*** Working data ***

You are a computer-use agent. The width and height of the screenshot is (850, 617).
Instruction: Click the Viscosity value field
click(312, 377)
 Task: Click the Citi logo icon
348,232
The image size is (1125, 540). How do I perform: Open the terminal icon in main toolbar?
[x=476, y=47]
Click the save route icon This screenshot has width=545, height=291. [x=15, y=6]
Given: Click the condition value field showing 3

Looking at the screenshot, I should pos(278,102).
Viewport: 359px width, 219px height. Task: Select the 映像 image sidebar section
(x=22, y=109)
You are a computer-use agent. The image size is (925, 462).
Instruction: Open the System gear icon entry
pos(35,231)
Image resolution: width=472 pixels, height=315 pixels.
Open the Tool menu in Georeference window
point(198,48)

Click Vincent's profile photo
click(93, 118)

*** End of Working data ***
*** Working data ***

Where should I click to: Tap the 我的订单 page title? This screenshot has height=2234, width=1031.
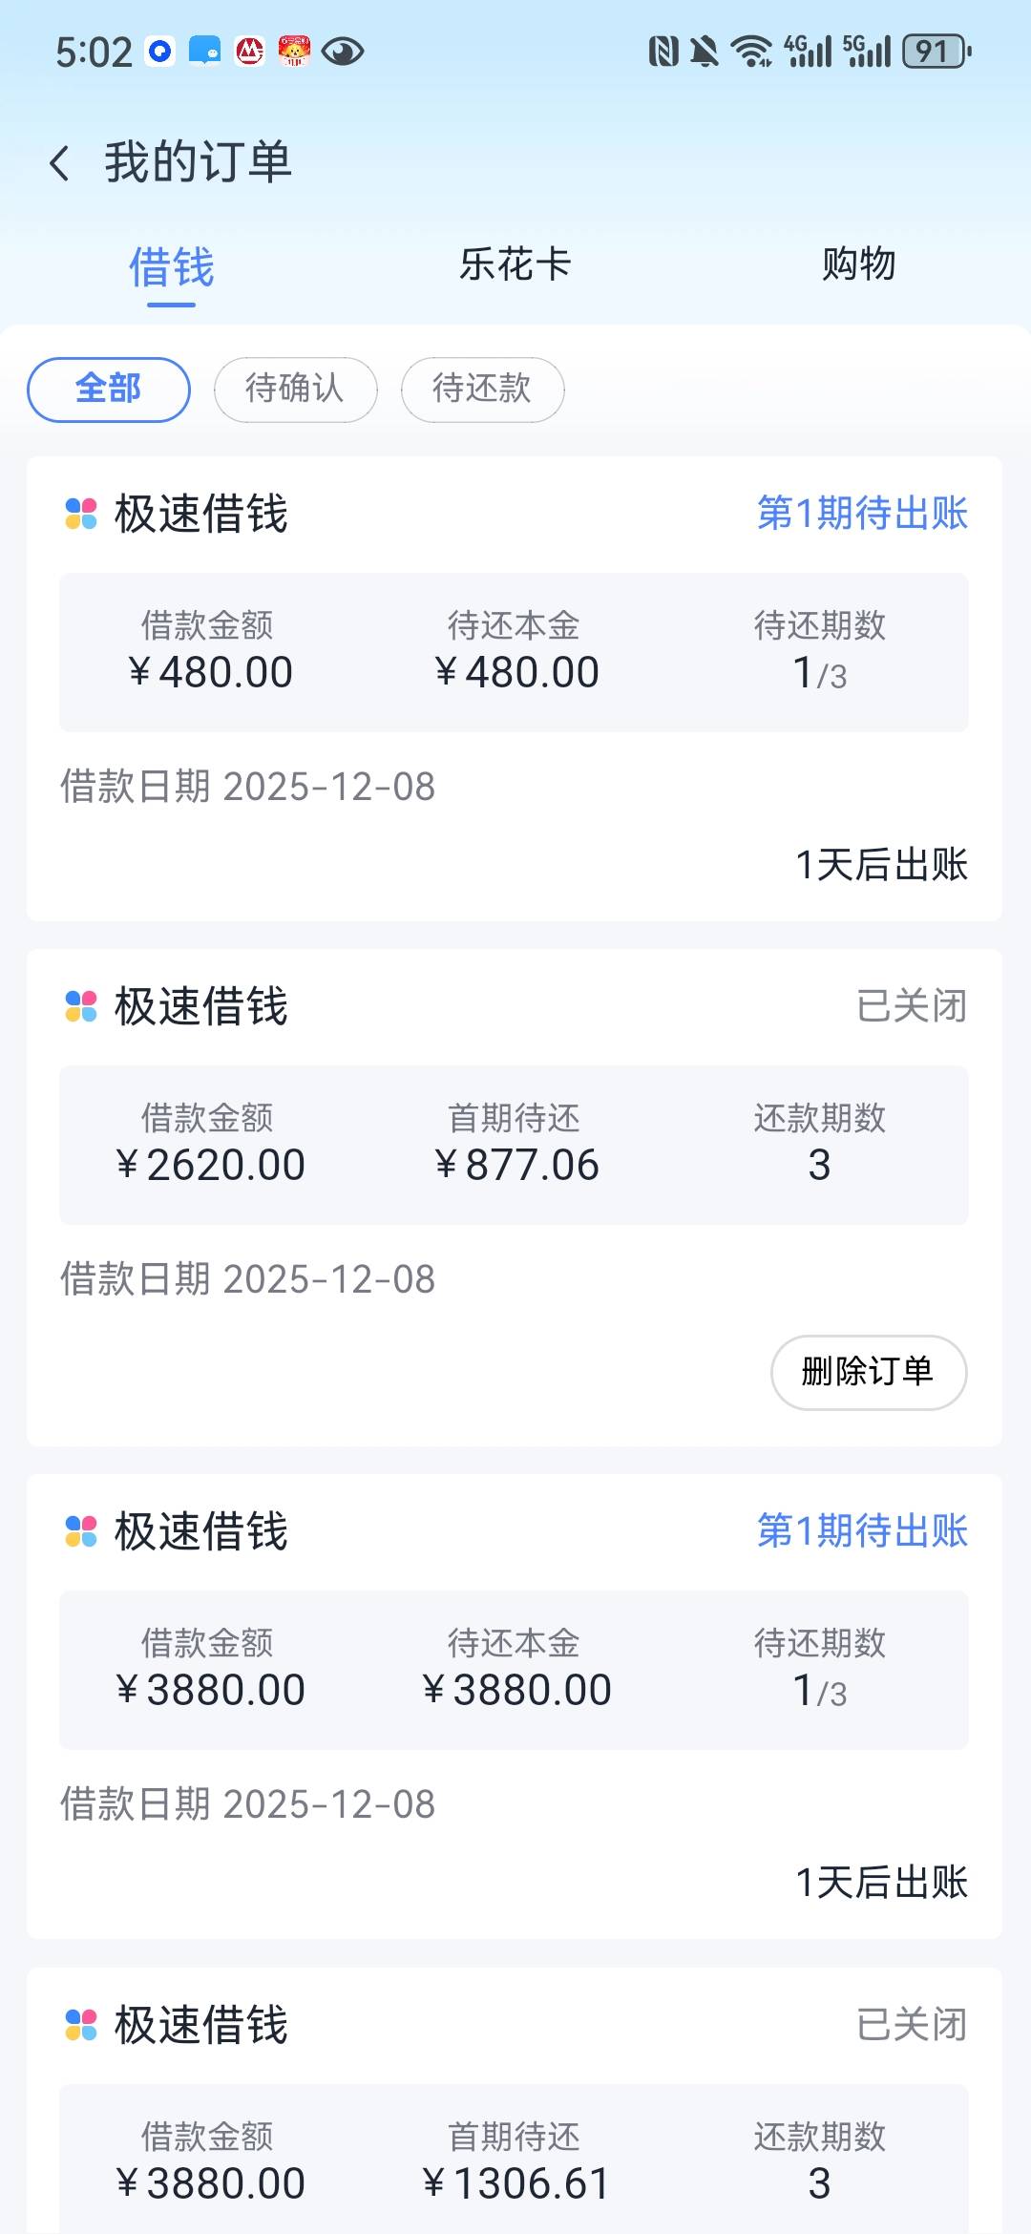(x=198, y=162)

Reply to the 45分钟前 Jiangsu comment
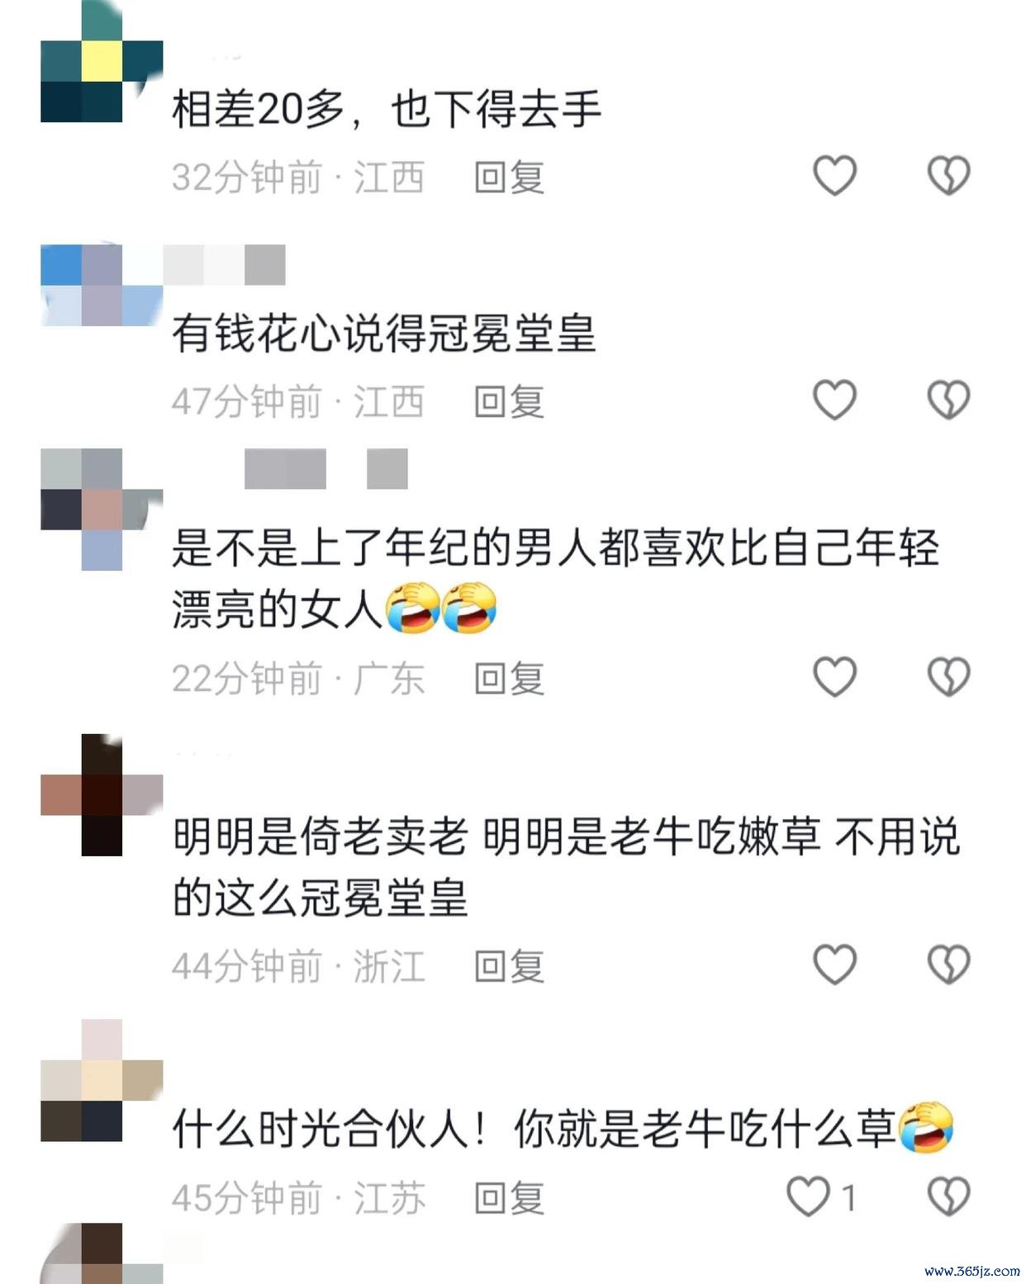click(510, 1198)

*** End of Working data ***

What the task asks ▸
All that belongs in the answer is the run of lines above from the line containing "You are a computer-use agent. The width" through the line containing "Click the save", exactly as written.

Your solution ▸
You are a computer-use agent. The width and height of the screenshot is (850, 617).
Instruction: Click the Viscosity value field
click(312, 377)
 Task: Click the Citi logo icon
348,232
The image size is (1125, 540). How do I perform: Open the terminal icon in main toolbar?
[x=476, y=47]
Click the save route icon This screenshot has width=545, height=291. [x=15, y=6]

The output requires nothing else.